Looking at the global demand for scrap,
Glover said that U.S. ferrous exports have tripled since 1999. He predicted
that the country will match its record 2007 export total of 16 million
tons in 2008. "Scrap is leaving [the United States] at a faster rate
because it's a good buy anywhere in the world," Harris said.
With global demand for scrap rising,
U.S. steelmakers "are increasingly concerned about losing scrap to
overseas buyers," Glover said. As a result, "steel mills will acquire
more scrapyards" to secure their access to more scrap. Mills that
do integrate backward, he cautioned, "must resist micromanaging captive
scrap suppliers."
That's not possible, said Albert
Cozzi of Cozzi Consulting Group (Burr Ridge, Ill.) at a workshop
on industry consolidation. "I don't believe the steel industry is
going to allow scrap companies to run [autonomously]. They're going
to get their hands involved in the operations of the businesses, just
like they did before," he said, referring to previously unsuccessful
efforts by steelmakers to operate scrap facilities.
In Cozzi's view, steel industry integration
into the scrap business doesn't make sense because "the steel mill
approach to business is from a different mind-set." Scrap dealers,
he explained, strive to sell their scrap for the highest possible price,
but steel mills want to buy scrap at the lowest possible price. "If
you want to buy it," he said, "you've got to pay the price. I
don't believe the steel industry is going to be able to take its philosophy
to buy scrap cheaper and transport that into a winning entity." Cozzi
also maintained that "a lot of the deals are being pushed by analysts
who are telling steel mills that they have to own their own source of
raw material."
Scott Newell of The Shredder
Co. (Canutillo, Texas) countered that "the scrap industry and the
steelmaking industry are really just one industry" and called for
an end to the "antagonistic relationship" between the two businesses.
The free market will be "relentless" in forcing both industries
to be more efficient, and integration may be part of that strategy,
he said. Steelmakers need to learn how to make more steel at lower cost
and use scrap better "so there's more value added with every ton,"
Newell said.
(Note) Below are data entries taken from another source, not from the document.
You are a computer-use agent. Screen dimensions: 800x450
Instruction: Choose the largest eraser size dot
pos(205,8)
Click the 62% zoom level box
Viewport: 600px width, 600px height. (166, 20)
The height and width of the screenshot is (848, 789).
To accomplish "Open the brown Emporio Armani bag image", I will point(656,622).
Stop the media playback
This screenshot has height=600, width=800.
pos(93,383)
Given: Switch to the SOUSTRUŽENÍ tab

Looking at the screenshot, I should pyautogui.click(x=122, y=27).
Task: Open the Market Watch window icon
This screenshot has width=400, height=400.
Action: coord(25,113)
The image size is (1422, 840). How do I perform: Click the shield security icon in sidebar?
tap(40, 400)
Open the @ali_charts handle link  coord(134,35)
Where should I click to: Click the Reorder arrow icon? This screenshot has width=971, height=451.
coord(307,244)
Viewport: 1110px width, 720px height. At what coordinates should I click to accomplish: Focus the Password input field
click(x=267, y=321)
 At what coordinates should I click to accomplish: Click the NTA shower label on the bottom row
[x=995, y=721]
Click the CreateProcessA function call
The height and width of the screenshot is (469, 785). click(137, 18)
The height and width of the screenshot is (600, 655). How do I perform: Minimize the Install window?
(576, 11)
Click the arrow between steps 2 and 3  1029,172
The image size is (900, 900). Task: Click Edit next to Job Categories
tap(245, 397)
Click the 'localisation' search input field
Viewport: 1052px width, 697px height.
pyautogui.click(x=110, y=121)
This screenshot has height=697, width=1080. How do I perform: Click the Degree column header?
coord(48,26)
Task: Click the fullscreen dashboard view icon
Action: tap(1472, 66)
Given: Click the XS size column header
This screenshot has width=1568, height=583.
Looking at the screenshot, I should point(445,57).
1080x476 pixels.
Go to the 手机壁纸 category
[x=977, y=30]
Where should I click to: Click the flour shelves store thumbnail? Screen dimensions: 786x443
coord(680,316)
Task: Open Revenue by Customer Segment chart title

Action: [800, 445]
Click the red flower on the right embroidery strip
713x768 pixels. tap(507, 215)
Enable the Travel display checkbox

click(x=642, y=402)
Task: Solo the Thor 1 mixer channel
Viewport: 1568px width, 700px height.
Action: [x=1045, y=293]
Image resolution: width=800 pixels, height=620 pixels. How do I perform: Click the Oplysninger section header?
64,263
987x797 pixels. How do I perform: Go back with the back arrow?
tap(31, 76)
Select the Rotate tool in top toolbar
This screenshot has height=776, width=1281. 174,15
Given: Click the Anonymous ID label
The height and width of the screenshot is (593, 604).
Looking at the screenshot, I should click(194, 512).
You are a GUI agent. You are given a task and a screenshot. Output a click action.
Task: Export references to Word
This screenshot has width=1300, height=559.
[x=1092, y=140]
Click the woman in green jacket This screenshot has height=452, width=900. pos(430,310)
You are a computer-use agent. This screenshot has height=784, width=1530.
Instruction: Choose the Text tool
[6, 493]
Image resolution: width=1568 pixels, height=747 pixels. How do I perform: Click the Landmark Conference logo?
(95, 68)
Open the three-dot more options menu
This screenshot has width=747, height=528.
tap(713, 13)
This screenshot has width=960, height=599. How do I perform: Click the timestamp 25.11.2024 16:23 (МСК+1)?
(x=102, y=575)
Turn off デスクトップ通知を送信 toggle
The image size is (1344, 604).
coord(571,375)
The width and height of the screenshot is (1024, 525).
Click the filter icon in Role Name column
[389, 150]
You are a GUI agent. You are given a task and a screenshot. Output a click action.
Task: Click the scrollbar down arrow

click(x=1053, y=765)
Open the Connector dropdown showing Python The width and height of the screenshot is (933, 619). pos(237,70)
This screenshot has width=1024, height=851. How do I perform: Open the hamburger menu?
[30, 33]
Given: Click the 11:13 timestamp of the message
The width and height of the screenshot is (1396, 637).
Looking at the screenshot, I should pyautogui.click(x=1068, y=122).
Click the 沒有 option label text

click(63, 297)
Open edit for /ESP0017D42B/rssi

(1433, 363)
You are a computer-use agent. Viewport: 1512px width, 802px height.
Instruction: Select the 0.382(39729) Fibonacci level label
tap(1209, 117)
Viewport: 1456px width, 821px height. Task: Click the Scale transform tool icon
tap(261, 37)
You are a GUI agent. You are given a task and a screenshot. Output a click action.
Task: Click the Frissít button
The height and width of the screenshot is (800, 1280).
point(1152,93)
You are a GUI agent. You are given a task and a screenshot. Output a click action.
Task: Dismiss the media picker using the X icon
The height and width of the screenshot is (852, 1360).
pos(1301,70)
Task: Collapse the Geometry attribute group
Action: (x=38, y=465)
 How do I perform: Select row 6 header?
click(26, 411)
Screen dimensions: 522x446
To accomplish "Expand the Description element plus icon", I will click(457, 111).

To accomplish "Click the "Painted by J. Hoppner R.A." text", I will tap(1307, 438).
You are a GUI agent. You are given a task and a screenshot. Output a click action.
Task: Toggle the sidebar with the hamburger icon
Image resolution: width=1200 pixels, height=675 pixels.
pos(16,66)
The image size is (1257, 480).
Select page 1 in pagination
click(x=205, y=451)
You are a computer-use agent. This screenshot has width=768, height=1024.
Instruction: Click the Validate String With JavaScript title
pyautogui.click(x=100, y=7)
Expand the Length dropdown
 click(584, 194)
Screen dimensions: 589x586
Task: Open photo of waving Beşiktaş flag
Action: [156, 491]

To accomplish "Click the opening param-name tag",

Scrap processors need to learn how to collect, process,
and deliver their scrap more efficiently and reduce their operating
costs while adding value to their prepared scrap, he added.
Cautious Optimism for Aluminum. [MINISUB]
Volatility was the buzzword at the convention's aluminum spotlight.
After peaking in March 2007, the metal's value fell through the second
half of the year, in part due to abundant supply. The picture began
to change in the fourth quarter, though, with tighter alumina supply,
strikes, and energy costs that continued to escalate, said panelist
Edgardo Gelsomino of Metal Bulletin Research (London). Add to that
early 2008's severe winter storms in China and power problems in South
Africa, he said, and prices swung upward again in the first quarter.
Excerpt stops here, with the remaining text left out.